Напрасно санитар пытался затыкать дырку в груди — Дзагоев смотрел на меня снизу вверх, и в глазах его, как ни дико, не было ни страха, ни тоски. Он улыбался.
— Чего лыбишься? — не выдержал я. — Силы береги.
— Беречь уже незачем, — он даже усмехнулся этому. — Ты слушай, раз время есть… Я, капитан, свои горы отстоял. Немца сюда пустил — и назад выгнал. Родную землю ему не отдал, — он тяжело вздохнул. — Мужик прожил жизнь не зря, если родную землю отстоял. Значит, и помирать не страшно. Совсем не страшно, слышишь? Лягу вот в эту землю, в свою, как дед тот… как звали-то… Пантелей. В свою лягу. По совести.

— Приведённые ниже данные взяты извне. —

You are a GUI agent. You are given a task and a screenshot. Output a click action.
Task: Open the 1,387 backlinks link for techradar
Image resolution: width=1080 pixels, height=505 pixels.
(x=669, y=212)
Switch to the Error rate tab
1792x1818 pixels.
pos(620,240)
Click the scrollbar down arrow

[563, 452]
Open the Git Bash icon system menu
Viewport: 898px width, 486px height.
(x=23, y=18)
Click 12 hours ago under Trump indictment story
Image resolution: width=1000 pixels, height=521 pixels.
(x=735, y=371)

У меня в горле встал ком, и я не знал, что сказать человеку, который умирает довольным — такого не утешают, такому можно только пообещать. И я пообещал единственное, что имело для него цену.
— Отомстим, Асхар, — наклонившись, пообещал я. — Кровь за кровь.
Что-то дрогнуло у него в лице — это было то самое, что ему нужно было услышать напоследок. Горцу нельзя уходить с открытым счётом, ему нужно знать, что за него отомстят, что кровь не останется неотплаченной — и я дал ему это знание, потому что больше дать было нечего.
— Верю, — выдохнул Дзагоев. — Тебе — верю…
Он умер спокойно, с этой своей улыбкой, глядя куда-то мимо меня, в сторону родных гор. Я опустил его на землю и посидел рядом, пока меня не окликнули — потому что война не давала времени даже на то, чтобы проститься.
Гибель казавшегося бессмертным и незыблемым как сам Кавказ майора окончательно выбила из роты вяло шевелившийся после моих кулаков и ора боевой дух. Дзагоев был из тех командиров, за которыми идут не за страх, а за совесть — грубоватый, надёжный, свой, знавший эти горы как двор родного дома. Без него рота осиротела, и я чувствовал вокруг это молчание — тяжёлое, растерянное, какое бывает, когда из дома уходит хозяин.
Я принял командование, а к вечеру получил подтверждение — Гуров прислал коротко: капитан Сидорин временно принимает командование ротой. Ничего неожиданного — я и так тащил её половину боёв, и все давно смотрели на меня как на второго после майора. Но одно дело тащить, а другое — отвечать за всё. Не привыкать.
Мужики смотрели на меня, и в их взглядах не было ни удивления, ни сомнения — только ожидание. Они ждали, что теперь скажу я, куда поведу, как решу.
Первым своим приказом ротного я запретил высовываться на том участке вовсе — перевёл наблюдение на перископы и на Лунаря, который умел смотреть, не подставляясь. Пусть немец на том берегу ждёт наши головы сколько влезет. Вечером я нашёл Хасанова на его позиции. Он чистил винтовку Журавлёва в темноте, на ощупь, и не обернулся, когда я сел рядом.